There were people who pitied me and said ‘oh I’ve heard how terrrrrrible that exam is! Good luck studying, and I hope you ever get your life back since no one people actually passes it the first time.’  (Oh the drama.)

Then there were people who had no clue what the exam was like, and would say things like ‘yeah, I’m thinking of starting a lemonade stand, so I’m studying too.’ Okay, no one actually said that, but my point is their comments told you they had absolutely no idea what was involved in becoming a CPA!

But when I talked to my peers (those taking the review course two nights a week from July – November, while working crazy hours starting out at the CPA firm, those spending most every weeknight and most of their weekends studying instead of hanging out with college friends), those were the people I could really talk to. Half of the conversations (that I had with everyone else) went unsaid, because I didn’t have to explain–we were in it together. And they understood.

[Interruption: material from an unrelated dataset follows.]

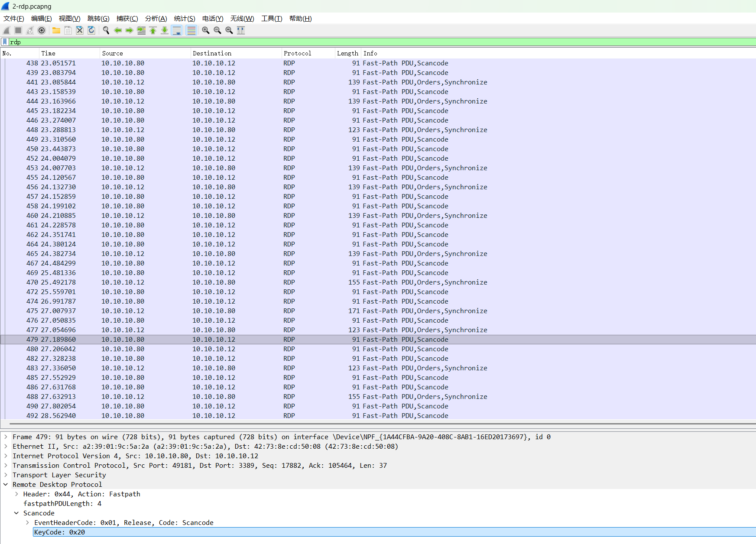The height and width of the screenshot is (544, 756).
Task: Reload the current capture file
Action: pyautogui.click(x=91, y=30)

So when Donna and I talk, we understand because we’ve both been there, and we both could potentially be facing many of the same circumstances all over again.

We share test results, and we don’t have to explain what the test is for or what the results mean, because we both have them. We compare notes from our appointments. We laugh over our husbands’ responses to everything going on. Together we are thankful for husbands that provide for us, care for us, jump right in to help whenever the contractions get more intense–and sometimes even protect us from ourselves (Donna’s husband told her a few weeks ago, ‘if the doctor doesn’t put you on bedrest, I will.’).

It’s always such an encouragement to talk to someone whose been there, and is walking much the same path right now, looking to God for His grace and strength each step of the way!

Next call: Monday morning, after my appointment. Can’t wait!